■ **INSTRUÇÕES DO EXERCÍCIO**:
A - Segundo o texto sobre a sexta-feira 13, qual monarca ordenou a perseguição aos Templários em todo o território francês em outubro de 1307?
B - Reproduza fielmente o trecho do texto sobre a sexta-feira 13 que começa em "Já a organização" e termina em "Saturno; Domingo: Sol.".
C - Dê continuidade ao texto sobre a sexta-feira 13, escrevendo a partir da última frase apresentada.

■ **TEXTO PARA LEITURA**:
------------------------------

Tenho que iniciar este texto advertindo que ele é o que está descrito no título: devaneios. Mas de todo, estes não são ruins e podem ser um divertido exercício mental.

As origens sobre a sexta-feira 13 são variadas e em sua maioria lendas muito interessantes e outras até irônicas. Por exemplo, nesta data o monarca Felipe IV ordenou a perseguição aos Templários em todo o território francês, no mês de outubro de 1307 (com certeza me dei ao trabalho de conferir o calendário deste ano, e sim, o dia 13 de outubro de 1307 ocorreu em uma sexta). Outra ideia está no cristianismo: 12 apóstolos e o Cristo formando um grupo de treze pessoas durante a Santa Ceia e, visto que o mito da crucificação ocorre em uma sexta, fica estabelecida a relação agourenta.

As ideias sobre o número treze são abundantes, chegando ao ponto de algumas pessoas sofrerem de Triscaidecafobia. E não é para menos, dependendo do conjunto de crenças que uma pessoa possa ter: a Besta do Apocalipse é descrita no capítulo 13; e não podemos esquecer que um Coven é formado por no máximo 13 Bruxas; 13 também são os ciclos da lua em um ano; e até dizem alguns numerólogos “nova era” que a soma simples do número 13 (1+3) resultando em 4, demonstra que na verdade os aspectos do número são positivos, pois o 4 é um número de estabilidade e concretização. Não sou numeróloga e minha capacidade em Gematria é muito incipiente para fazer uma análise, mas tenho para mim que todos os números são benéficos: definitivamente não é parte do trabalho mágicko-espiritual se perder em crendices populares, ainda que elas sejam engraçadas.

Já a organização dos dias da semana tem origens babilônicas e esta convenção se estabelece no império Romano, tendo como base a astrologia de maneira a organizar em “sete manhãs”, do latim septimana. Os dias, dedicados cada um a uma divindade médio-oriental, posteriormente foram substituídos por equivalentes latinos que também possuíam representações planetárias: segunda: Lua; terça: Marte, quarta: Mercúrio; quinta: Júpiter; sexta: Vênus; sábado: Saturno; Domingo: Sol.

------------------------------

■ **DADOS FORNECIDOS**:
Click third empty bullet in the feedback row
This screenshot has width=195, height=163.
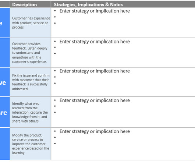click(x=55, y=53)
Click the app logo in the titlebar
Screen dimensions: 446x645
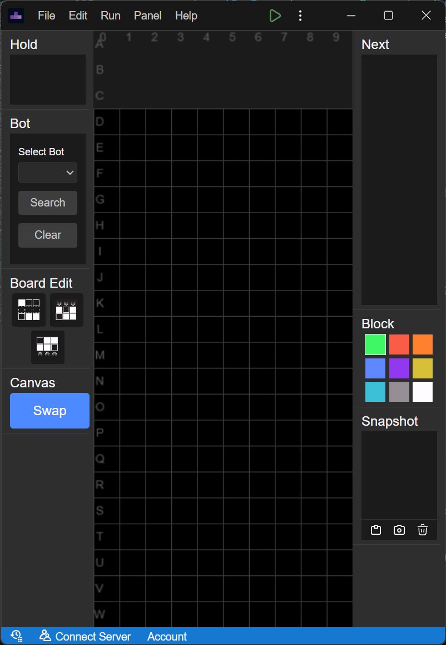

------------------------------

■ **RESPOSTAS DO EXERCÍCIO**:
A - Foi o monarca Felipe IV.

B -
Já a organização dos dias da semana tem origens babilônicas e esta convenção se estabelece no império Romano, tendo como base a astrologia de maneira a organizar em “sete manhãs”, do latim septimana. Os dias, dedicados cada um a uma divindade médio-oriental, posteriormente foram substituídos por equivalentes latinos que também possuíam representações planetárias: segunda: Lua; terça: Marte, quarta: Mercúrio; quinta: Júpiter; sexta: Vênus; sábado: Saturno; Domingo: Sol.

C -
Na língua inglesa Tuesday, Wednesday, Thursday e Friday altera essa lógica tendo como referências a mitologia nórdica: Tuesday (terça) relaciona-se à Tyu – deus da Guerra. Este, por sua vez, origina também Thursday (quinta). Odin dá origem à Wednesday (quarta) e a sexta relaciona-se à deusa Fraye (Friday). Interessante observar que o Sábado deriva do hebraico Shabbath, o dia de descanso no velho testamento. E ainda tem lá suas relações com os cultos pagãos (Saturnália) que posteriormente passou a ser denominação para a festividades sazonais das Bruxas, os Sabás. O cristianismo buscou extirpar todas as relações pagãs dos dias da semana e, por exemplo, substituiu o “dies solis” por “dominica”, dia do senhor (Sunday, Domingo), colocando-o como o primeiro dia e, portanto, o Monday passou a ser o segundo dia (Segunda) e assim consecutivamente, mantendo o Sábado (Saturno, Shabbath, Sabá). A língua espanhola preservou o sentido pagão, Segunda Lunes, etc. assim como a língua italiana, Lunedì, Lua, Segunda.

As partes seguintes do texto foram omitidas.